The most popular method that is currently used to test clinical specimens is the TaqMan real-time PCR assay. This test is perfect for PAM detection as it takes only 2-3 hours, addressing the time-sensitive nature of PAM diagnosis. Amoebas contain many copies of the target sequence, giving this method incredible sensitivity (Qvarnstrom et al., 2006). The test is highly specific to N. fowleri and does not replicate the DNA of other amoebas, such as Acanthamoeba castellanii or Balamuthia mandrillaris, which are attributed to granulomatous amoebic encephalitis (GAE).
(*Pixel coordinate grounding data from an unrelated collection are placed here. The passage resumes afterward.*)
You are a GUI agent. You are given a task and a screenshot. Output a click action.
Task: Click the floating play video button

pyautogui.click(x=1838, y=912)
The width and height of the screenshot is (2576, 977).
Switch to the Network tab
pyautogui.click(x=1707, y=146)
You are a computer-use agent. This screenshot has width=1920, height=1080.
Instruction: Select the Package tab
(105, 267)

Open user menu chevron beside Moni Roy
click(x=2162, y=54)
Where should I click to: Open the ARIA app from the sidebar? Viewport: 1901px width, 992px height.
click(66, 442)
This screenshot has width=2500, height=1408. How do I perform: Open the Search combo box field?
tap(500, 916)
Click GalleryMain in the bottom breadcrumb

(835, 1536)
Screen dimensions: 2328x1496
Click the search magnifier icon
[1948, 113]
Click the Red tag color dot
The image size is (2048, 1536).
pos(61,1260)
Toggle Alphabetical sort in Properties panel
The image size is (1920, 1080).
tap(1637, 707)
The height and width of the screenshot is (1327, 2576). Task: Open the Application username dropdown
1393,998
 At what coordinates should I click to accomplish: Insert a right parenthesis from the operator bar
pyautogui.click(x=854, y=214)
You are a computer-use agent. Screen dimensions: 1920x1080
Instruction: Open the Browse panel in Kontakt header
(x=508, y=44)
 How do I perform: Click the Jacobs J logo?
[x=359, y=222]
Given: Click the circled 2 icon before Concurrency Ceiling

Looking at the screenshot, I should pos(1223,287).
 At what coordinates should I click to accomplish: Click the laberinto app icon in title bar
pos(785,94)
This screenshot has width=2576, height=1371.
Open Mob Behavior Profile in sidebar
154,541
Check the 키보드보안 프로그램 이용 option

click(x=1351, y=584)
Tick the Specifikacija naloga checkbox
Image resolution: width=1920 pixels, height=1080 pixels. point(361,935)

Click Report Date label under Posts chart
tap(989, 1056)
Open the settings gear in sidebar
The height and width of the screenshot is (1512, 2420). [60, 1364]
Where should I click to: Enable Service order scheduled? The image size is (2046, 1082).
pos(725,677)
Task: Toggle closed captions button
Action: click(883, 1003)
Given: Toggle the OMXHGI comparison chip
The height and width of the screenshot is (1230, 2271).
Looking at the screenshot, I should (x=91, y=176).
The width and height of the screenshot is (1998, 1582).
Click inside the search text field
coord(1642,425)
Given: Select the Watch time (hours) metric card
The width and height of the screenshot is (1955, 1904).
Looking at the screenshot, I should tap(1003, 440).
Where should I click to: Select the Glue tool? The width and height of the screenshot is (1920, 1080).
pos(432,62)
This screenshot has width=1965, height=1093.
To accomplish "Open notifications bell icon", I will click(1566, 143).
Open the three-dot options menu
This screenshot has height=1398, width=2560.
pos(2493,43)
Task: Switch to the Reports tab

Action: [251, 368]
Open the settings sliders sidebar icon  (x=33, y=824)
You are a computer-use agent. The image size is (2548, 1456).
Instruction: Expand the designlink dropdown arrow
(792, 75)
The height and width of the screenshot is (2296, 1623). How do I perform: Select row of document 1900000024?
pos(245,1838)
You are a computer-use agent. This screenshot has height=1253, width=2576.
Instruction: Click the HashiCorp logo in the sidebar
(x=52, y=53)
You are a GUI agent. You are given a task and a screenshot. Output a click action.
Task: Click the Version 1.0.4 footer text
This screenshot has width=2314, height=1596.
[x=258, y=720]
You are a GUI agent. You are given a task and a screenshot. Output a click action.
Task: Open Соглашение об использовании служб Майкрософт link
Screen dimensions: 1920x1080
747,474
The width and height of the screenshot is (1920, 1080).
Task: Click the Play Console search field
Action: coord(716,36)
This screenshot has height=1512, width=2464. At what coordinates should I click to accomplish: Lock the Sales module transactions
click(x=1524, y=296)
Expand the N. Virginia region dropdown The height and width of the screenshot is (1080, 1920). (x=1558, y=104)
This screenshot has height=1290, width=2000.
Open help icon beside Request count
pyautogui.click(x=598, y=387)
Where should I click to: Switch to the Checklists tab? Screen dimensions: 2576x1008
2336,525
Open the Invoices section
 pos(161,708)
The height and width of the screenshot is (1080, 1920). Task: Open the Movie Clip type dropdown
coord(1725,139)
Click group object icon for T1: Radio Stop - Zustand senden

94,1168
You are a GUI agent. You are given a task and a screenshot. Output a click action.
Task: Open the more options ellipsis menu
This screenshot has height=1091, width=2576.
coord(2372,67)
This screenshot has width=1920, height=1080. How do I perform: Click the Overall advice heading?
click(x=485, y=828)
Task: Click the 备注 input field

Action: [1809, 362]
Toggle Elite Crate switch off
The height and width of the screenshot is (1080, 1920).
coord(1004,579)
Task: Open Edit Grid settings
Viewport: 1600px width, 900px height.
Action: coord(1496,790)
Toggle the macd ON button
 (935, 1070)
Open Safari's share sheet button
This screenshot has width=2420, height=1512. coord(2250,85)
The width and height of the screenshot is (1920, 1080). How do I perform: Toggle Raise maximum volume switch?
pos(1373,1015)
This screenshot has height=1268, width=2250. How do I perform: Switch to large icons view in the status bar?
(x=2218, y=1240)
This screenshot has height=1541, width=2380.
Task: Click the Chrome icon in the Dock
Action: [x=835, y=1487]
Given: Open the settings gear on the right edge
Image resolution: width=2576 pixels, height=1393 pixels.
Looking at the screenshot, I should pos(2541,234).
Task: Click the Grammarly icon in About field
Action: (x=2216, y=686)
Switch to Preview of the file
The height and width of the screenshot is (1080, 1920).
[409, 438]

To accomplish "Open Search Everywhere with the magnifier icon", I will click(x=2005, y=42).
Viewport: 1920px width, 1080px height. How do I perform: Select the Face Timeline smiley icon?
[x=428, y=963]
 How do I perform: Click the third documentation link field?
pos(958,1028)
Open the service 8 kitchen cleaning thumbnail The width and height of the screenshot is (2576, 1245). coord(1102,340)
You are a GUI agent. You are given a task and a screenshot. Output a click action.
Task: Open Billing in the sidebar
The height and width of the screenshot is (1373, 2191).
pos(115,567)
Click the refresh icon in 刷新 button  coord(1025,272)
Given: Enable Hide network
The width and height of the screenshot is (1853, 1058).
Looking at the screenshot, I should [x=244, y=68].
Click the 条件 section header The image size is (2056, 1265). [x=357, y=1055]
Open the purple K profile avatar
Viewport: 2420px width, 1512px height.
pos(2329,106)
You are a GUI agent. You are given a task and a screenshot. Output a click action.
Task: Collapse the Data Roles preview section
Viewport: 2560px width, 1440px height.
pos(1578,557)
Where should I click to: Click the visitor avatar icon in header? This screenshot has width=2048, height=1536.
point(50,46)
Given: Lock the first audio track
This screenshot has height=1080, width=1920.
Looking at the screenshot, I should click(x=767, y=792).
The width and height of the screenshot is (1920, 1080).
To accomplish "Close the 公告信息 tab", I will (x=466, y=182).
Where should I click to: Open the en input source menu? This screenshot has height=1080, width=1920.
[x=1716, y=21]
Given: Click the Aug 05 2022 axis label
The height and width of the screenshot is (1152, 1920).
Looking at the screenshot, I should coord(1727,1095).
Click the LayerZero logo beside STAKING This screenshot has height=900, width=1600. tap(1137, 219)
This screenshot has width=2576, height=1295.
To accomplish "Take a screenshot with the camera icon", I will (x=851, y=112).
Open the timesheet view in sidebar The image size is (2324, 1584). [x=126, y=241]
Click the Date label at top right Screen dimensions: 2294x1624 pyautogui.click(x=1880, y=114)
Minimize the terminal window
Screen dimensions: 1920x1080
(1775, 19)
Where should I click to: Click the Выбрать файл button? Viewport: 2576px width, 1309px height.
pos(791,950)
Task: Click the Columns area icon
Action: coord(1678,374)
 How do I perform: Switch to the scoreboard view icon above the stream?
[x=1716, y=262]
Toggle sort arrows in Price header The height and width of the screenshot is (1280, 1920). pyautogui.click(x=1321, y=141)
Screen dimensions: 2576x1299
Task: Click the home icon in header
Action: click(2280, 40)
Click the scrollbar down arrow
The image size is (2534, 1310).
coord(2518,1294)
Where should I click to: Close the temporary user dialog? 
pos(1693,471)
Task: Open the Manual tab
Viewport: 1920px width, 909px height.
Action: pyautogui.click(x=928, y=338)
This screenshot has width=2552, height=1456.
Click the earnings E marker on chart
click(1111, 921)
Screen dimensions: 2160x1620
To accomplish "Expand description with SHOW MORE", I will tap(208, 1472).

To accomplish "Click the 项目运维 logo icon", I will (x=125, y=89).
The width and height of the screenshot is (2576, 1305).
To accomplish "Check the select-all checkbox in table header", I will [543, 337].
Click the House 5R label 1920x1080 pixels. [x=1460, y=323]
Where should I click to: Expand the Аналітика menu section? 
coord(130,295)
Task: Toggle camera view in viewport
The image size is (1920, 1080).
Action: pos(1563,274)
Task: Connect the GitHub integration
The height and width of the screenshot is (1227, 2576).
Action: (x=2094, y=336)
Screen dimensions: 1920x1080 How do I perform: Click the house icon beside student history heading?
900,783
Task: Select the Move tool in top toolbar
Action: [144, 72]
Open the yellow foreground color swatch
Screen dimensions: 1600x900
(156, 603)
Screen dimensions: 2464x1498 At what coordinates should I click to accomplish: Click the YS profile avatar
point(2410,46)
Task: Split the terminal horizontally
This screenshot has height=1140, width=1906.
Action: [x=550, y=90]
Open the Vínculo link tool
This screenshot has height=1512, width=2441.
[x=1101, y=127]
Real-time PCR is regarded as the ‘gold standard’ for the diagnosis of suspected PAM cases. Whilst this test is sufficient if deployed appropriately, new techniques are being developed for the unbiased detection of multiple pathogens simultaneously. Metagenomic next-generation sequencing (mNGS) is an exciting method that offers such an advantage. It serves as a powerful tool  in the rapid identification of known and unknown pathogens, rather than relying on the hypothesis of the attending physician (Gu et al., 2019). mNGS has been used successfully in China for the rapid diagnosis of PAM, however, the patient succumbed to the disease due to its rapid progression (Wang et al., 2018). The technique is not perfect, however, as the host genome needs to be sequenced to eliminate background. This may be countered by the increasing speed of human genome sequencing, particularly in the clinical setting, allowing mNGS to be widely adopted for the diagnosis of PAM and many other diseases.

Treatment

As N. fowleri infections are rare, there are no clinical trials to date that assess the efficacy of each treatment regimen. The majority of the information used for treatment is gathered from either case reports or in vitro studies. Despite the absence of a standardised regimen, the use of amphotericin B is the most common first line of treatment, delivered either intravenously or intrathecally. It is shown that amphotericin B induces apoptosis-like programmed cell death in Naegleria spp.The exact mechanism for this sensitivity in Naegleria is still unknown (Cárdenas-Zúñiga et al., 2017). Amphotericin B is deemed a critical drug in the treatment of PAM attributed to N. fowleri and can be used with or without other adjunctive therapies as a recommended treatment for 10 days. Other adjunctive therapies include the use of rifampin or an azole drug (miconazole or fluconazole). Miconazole is of particular interest, as it is believed to have a synergistic effect with amphotericin B (Grace, et al., 2015). Steroids, such as dexamethasone, are also given in order to control the cerebral oedema caused by PAM. Full recovery from PAM is noted when following these recommendations, however, delays in treatment can result in the patient having lingering neurological deficits, or succumbing to the damage done by the disease (Grace, et al., 2015).

Conclusion

PAM is an incredibly lethal CNS infection that one can get upon exposure to contaminated, warm freshwater. Despite the fact that this is a very rare condition, and that most physicians may never encounter it, it should be considered in the differential diagnosis, as appropriate intervention is crucial to prevent an almost certain fatal outcome. There are many diagnostic techniques readily available to aid in the process, with mNGS promising to be a useful tool. Further research is needed to assess the efficacy of potential treatment regimens, which could prove invaluable in reducing the mortality of PAM.